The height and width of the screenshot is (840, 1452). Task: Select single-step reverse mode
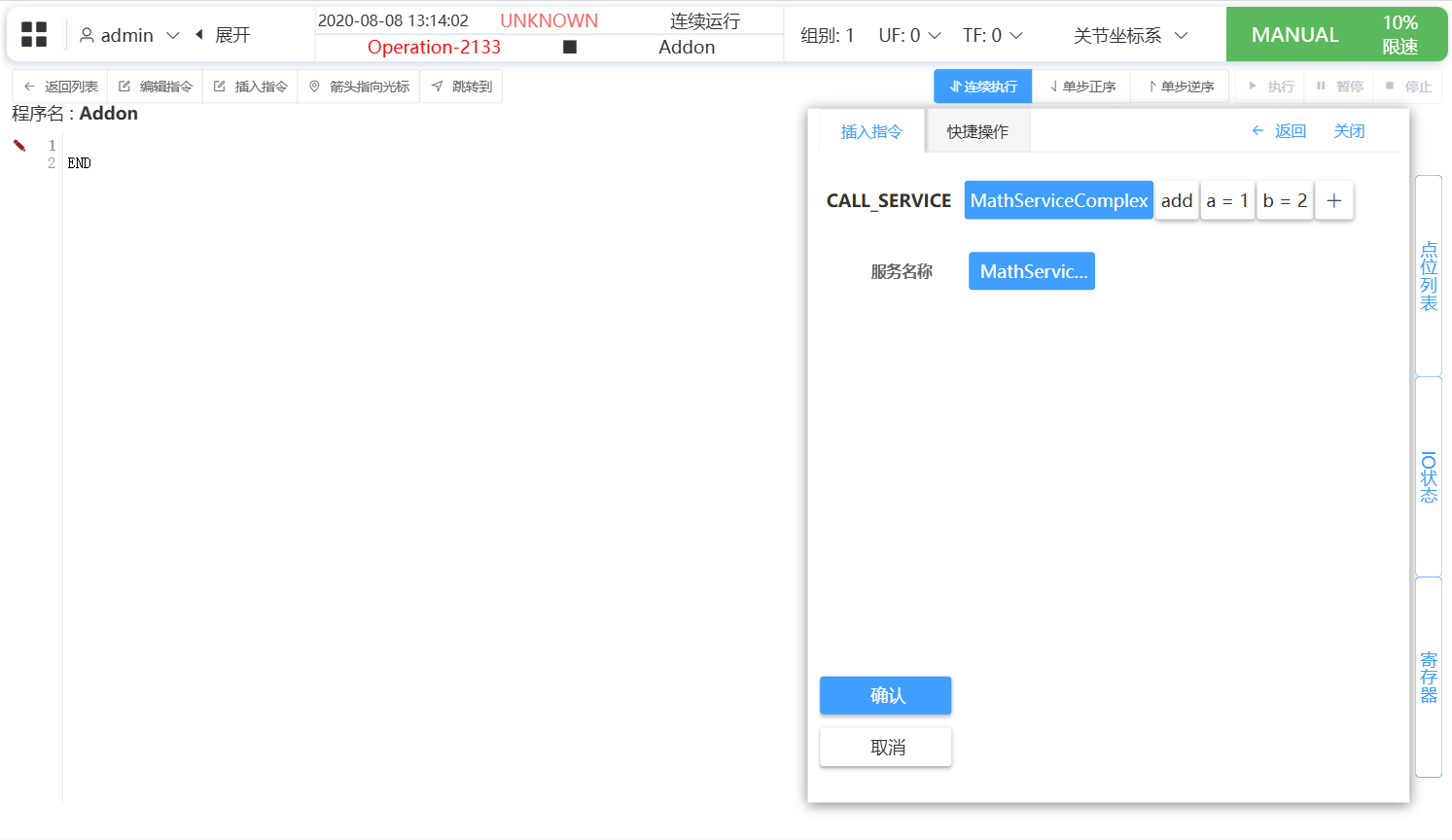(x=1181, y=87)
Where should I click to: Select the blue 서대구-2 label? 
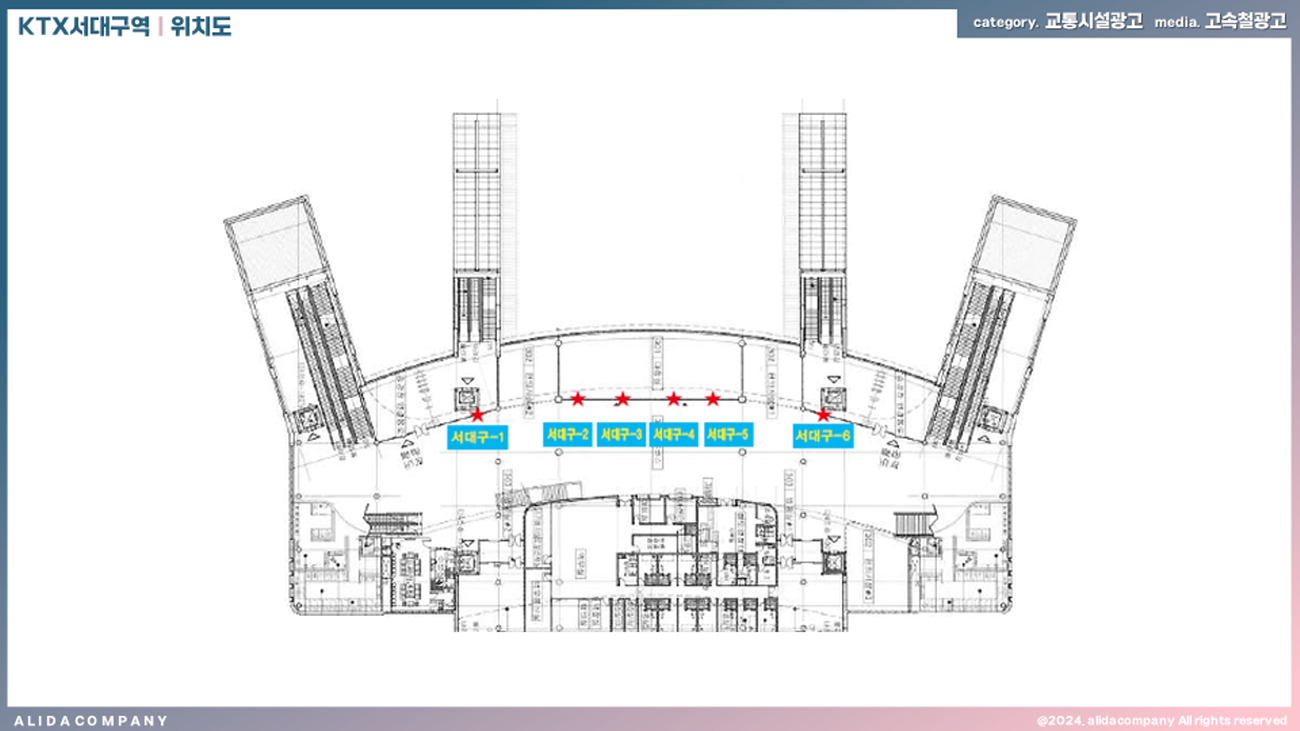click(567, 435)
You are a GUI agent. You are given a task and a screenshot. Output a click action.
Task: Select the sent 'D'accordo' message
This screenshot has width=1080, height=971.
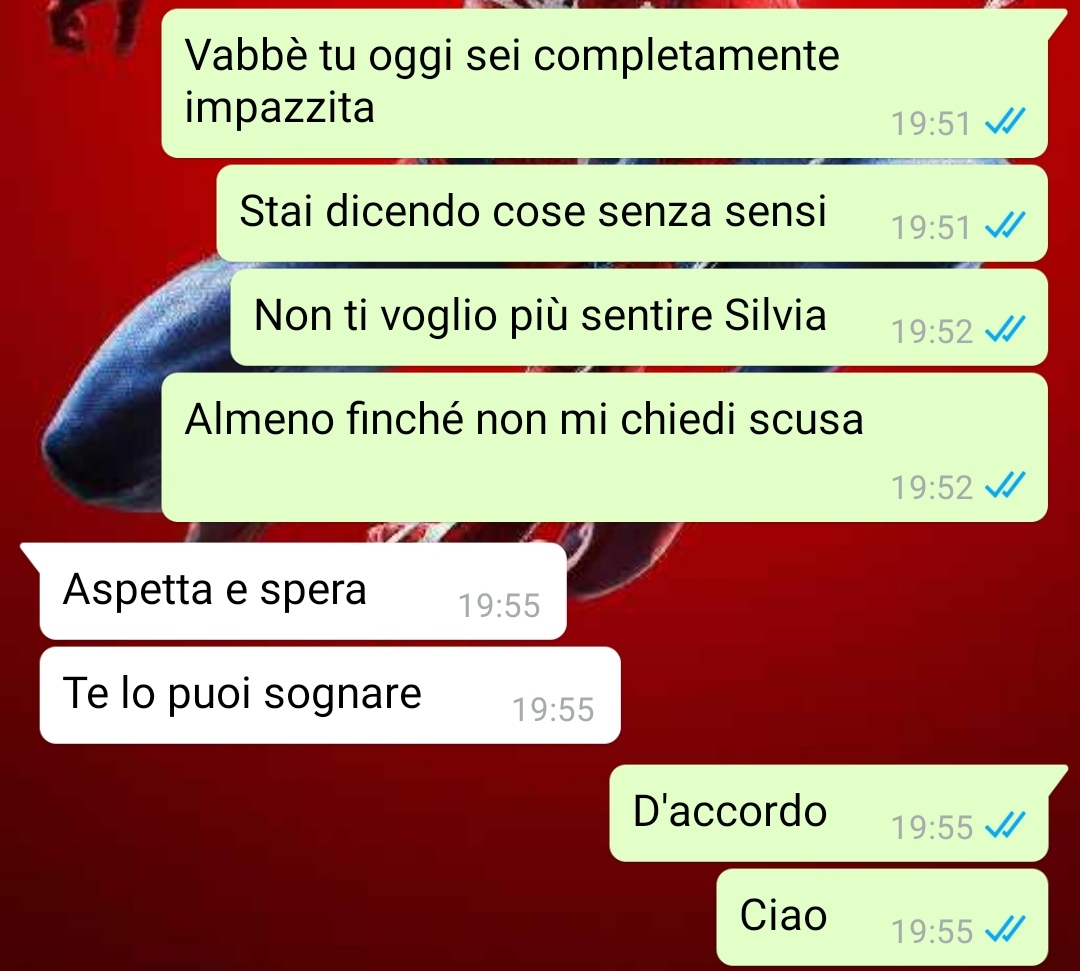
★ ★ ★ ★ ★
What you are asked to do
Take the line with "Task: Select the sent 'D'accordo' message" and every line after it through the end of the data, and write only them out exactly, leaving out the pictures.

Completed exercise
Task: Select the sent 'D'accordo' message
This screenshot has width=1080, height=971.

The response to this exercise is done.